> _Tarefas propostas_:
(a) Relacione todos os valores expressos em dólares (US$) que aparecem no trecho do documento.
(b) Segundo o trecho do documento, qual cargo ocupa Mário Mesquita?
(c) Transcreva a parte do trecho do documento que se inicia pelas palavras contendo "O preço do petróleo" e termina em "partir deste ano.".
----- Trecho do documento -----
Juros altos e baixa liquidez controlaram a inflação e recuperaram a credibilidade do País, que pode voltar a crescer
O discurso oficial é coerente.
A promessa de um espetáculo de crescimento para 2004 encontra a “platéia” nacional esperançosa.
Antes mesmo do abrir das cortinas, especula-se quanto aos cenários macroeconômicos possíveis.
Os números frios registrados em 2003 evidenciam ter sido cavalar a dose do remédio amargo dos juros elevados, aliado à escassez de créditos e investimentos oficiais.
Ante a queda da inflação e a obtenção de superávit nas contas nacionais, os aplausos do setor empresarial foram reforçados, enquanto se espera para este ano o deslanchar de investimentos e a reativação econômica do País.
O crescimento real de modestos 0,1% do Produto Interno Bruto (PIB) nacional em 2003 foi o preço da dieta antiinflacionária.
A taxa de inflação anual medida pelo IPCA chegou a 9,3%, bem abaixo dos 12,5% de 2002, com o dólar cotado em R$ 2,80 ao final do ano, contra os R$ 3,71 de dezembro do ano anterior. A taxa básica de juros encerrou o ano em 16,5%, com trajetória declinante, tendo começado o ano anterior em 25%.
A combinação de índices de desemprego com a redução dos salários reais, tanto por efeito inflacionário quanto por corte de valor nominal, resultou no encolhimento da massa salarial da ordem de 15%, deprimindo negócios no mercado interno.
Com isso, a exportação de produtos cresceu e a importação caiu, conduzindo à formação do saldo comercial de US$ 24,8 bilhões, quase o dobro do registrado em 2002, de US$ 13 bilhões.
O preço do petróleo foi influenciado pela guerra do Iraque, com alta superior a 10% durante 2003, mas com tendência de redução de cotações a partir deste ano.
“As condições macroeconômicas são favoráveis à recuperação econômica brasileira em 2004, que herda o superávit em contas correntes de US$ 5,543 bilhões, muito bom, por reduzir a vulnerabilidade do País”, afirmou Mário Mesquita, economista-chefe do banco ABN-Amro Real.
Ele salienta a existência de algumas incógnitas, a principal delas representada pelo comportamento futuro da taxa de juros do Banco Central norte-americano, o FED. A economia dos EUA está fortemente estimulada, conseguindo evolução positiva de 2,9% do PIB (real), razão pela qual se espera a elevação dos juros básicos dos atuais 1% para 2% ao final de 2004.
----- Conjunto de registros -----
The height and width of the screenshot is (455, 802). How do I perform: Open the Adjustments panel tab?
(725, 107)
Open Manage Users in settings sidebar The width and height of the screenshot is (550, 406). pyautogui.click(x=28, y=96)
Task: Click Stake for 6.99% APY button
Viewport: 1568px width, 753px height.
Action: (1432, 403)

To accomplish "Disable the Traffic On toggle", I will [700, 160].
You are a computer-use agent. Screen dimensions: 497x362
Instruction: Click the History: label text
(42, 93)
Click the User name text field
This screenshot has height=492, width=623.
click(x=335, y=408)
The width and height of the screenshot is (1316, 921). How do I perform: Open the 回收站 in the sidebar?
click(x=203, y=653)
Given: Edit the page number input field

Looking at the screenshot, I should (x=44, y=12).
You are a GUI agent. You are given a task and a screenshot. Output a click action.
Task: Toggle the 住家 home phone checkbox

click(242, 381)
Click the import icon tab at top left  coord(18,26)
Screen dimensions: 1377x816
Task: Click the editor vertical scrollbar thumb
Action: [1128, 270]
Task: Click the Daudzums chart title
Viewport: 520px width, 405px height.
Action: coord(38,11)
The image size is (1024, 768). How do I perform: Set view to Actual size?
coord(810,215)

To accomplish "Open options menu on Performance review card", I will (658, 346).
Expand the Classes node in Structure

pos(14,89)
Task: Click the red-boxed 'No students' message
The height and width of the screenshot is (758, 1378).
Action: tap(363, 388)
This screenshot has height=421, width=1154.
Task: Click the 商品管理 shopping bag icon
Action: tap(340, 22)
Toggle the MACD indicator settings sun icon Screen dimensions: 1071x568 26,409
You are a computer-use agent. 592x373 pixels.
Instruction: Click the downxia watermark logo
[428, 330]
-----
> _Respostas_:
(a)
US$ 24,8 bilhões
US$ 13 bilhões
US$ 5,543 bilhões

(b) Economista-chefe do banco ABN-Amro Real.

(c)
O preço do petróleo foi influenciado pela guerra do Iraque, com alta superior a 10% durante 2003, mas com tendência de redução de cotações a partir deste ano.